User training and communication. A solution is only as effective as its acceptance by the end-users who will engage with it. It is crucial to provide clear explanations of the system’s objectives, advantages, and alignment with the project’s goals to ensure successful implementation.
Document versioning. Introducing document versioning can be a valuable strategy to mitigate some of the challenges associated with RAG implementation, or even better, to connect it with a document and record management system. This strategy will allow tracking and managing changes to documents over time. It can be useful in RAG implementation because it helps resolve issues such as inconsistency, reproducibility, and accountability. Document versioning can ensure that the RAG system retrieves the most updated and relevant version of a document, avoiding outdated or conflicting information. It can enable the RAG system to reproduce the same results for the same query, regardless of any changes made to the document,s if and when necessary.

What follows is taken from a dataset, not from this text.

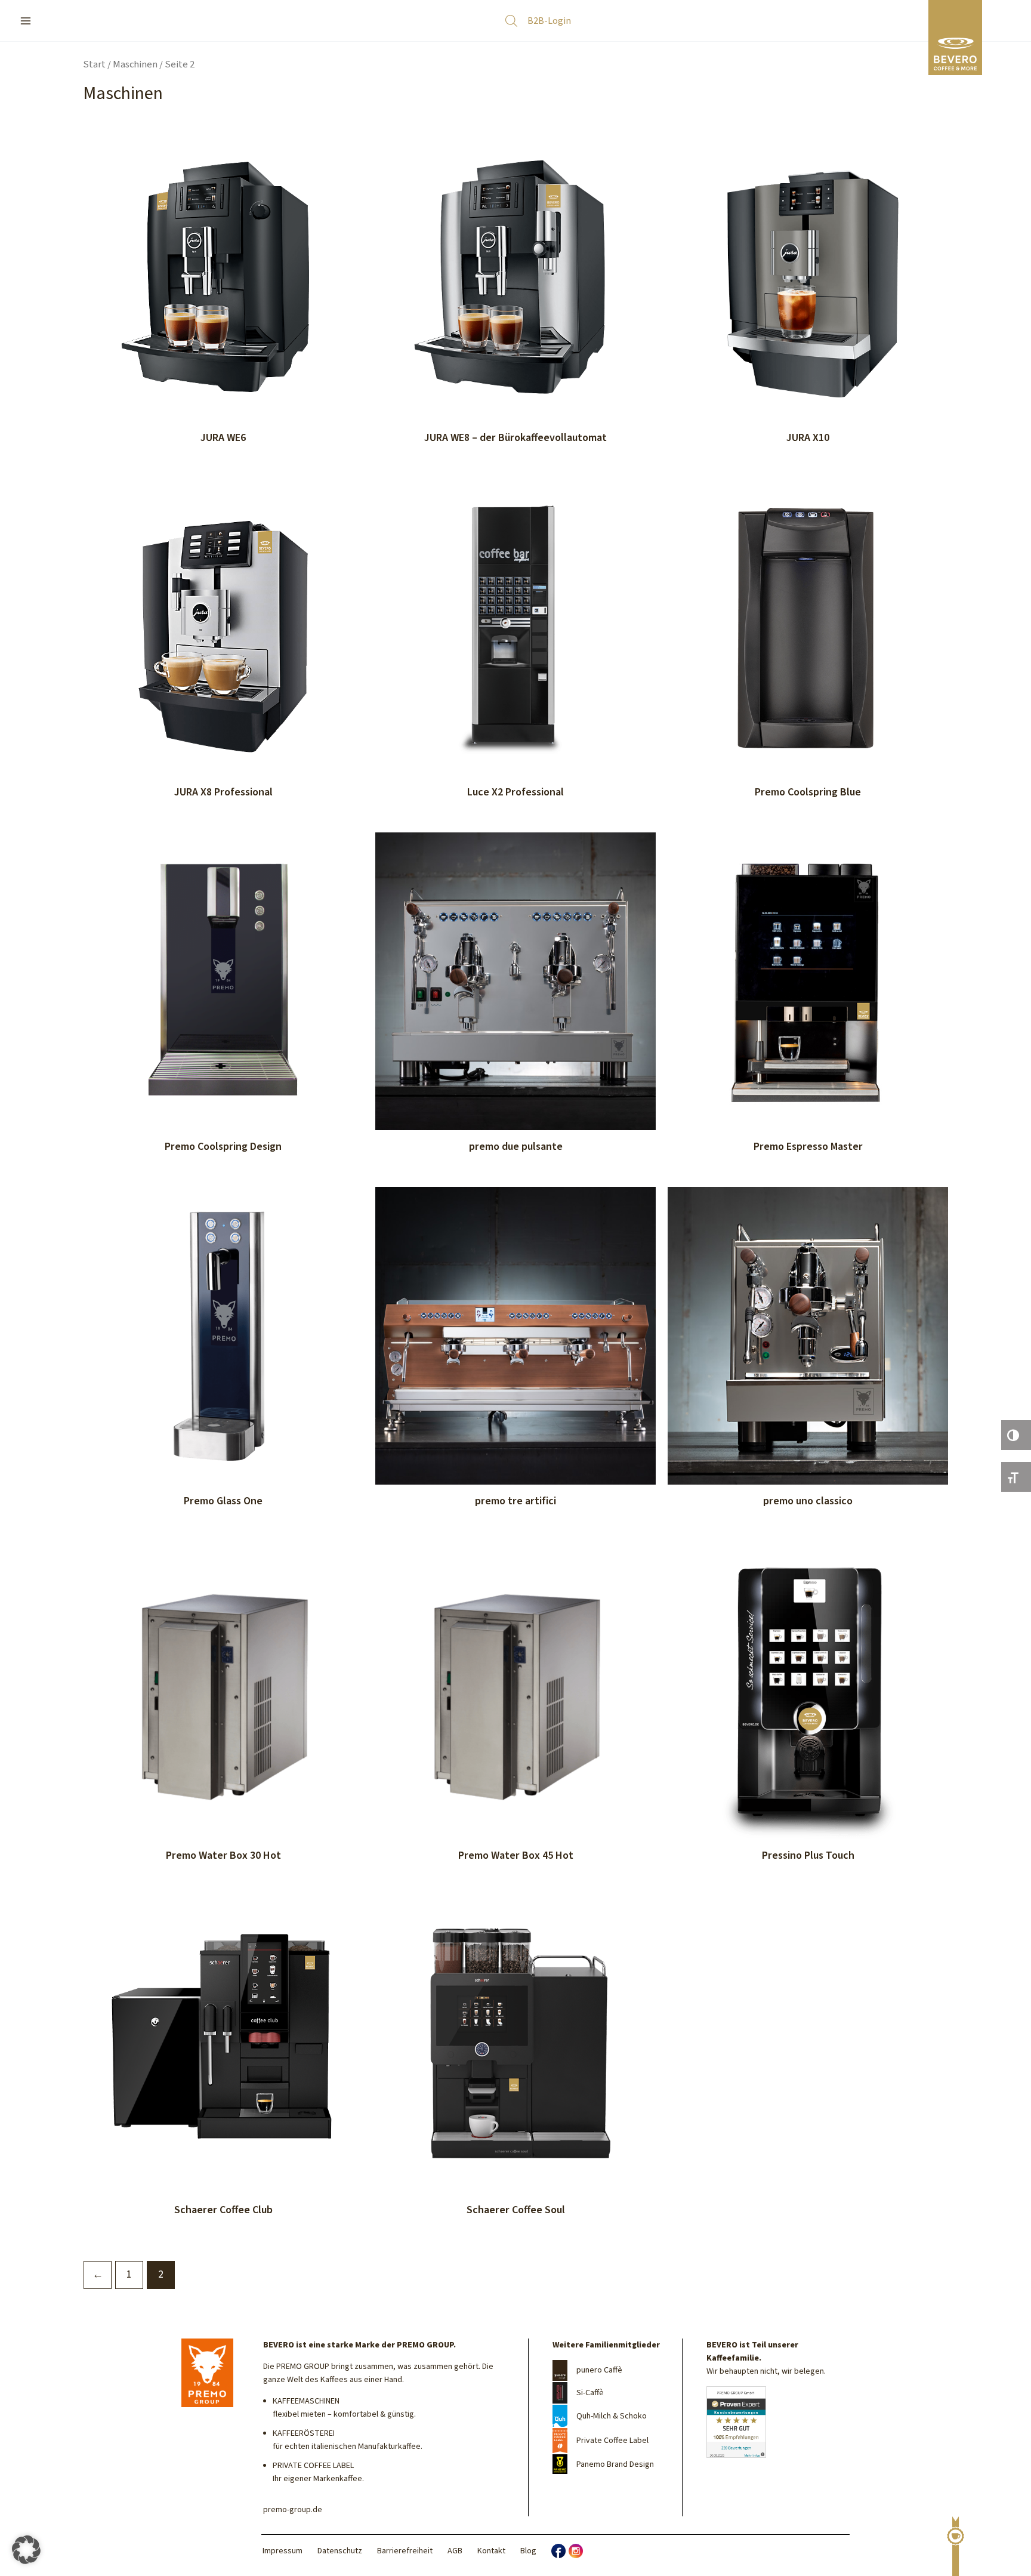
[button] (26, 2549)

It can provide a record of who made which changes to the documents and when, enabling better quality control and auditing.

These are just a few of the challenges and strategies to try to address them. The specifics will depend on the organisation’s unique needs and context. Implementing RAG is a complex process that requires careful planning and execution. However, with the right approach and resources, it can significantly enhance the quality and relevance of the generated content.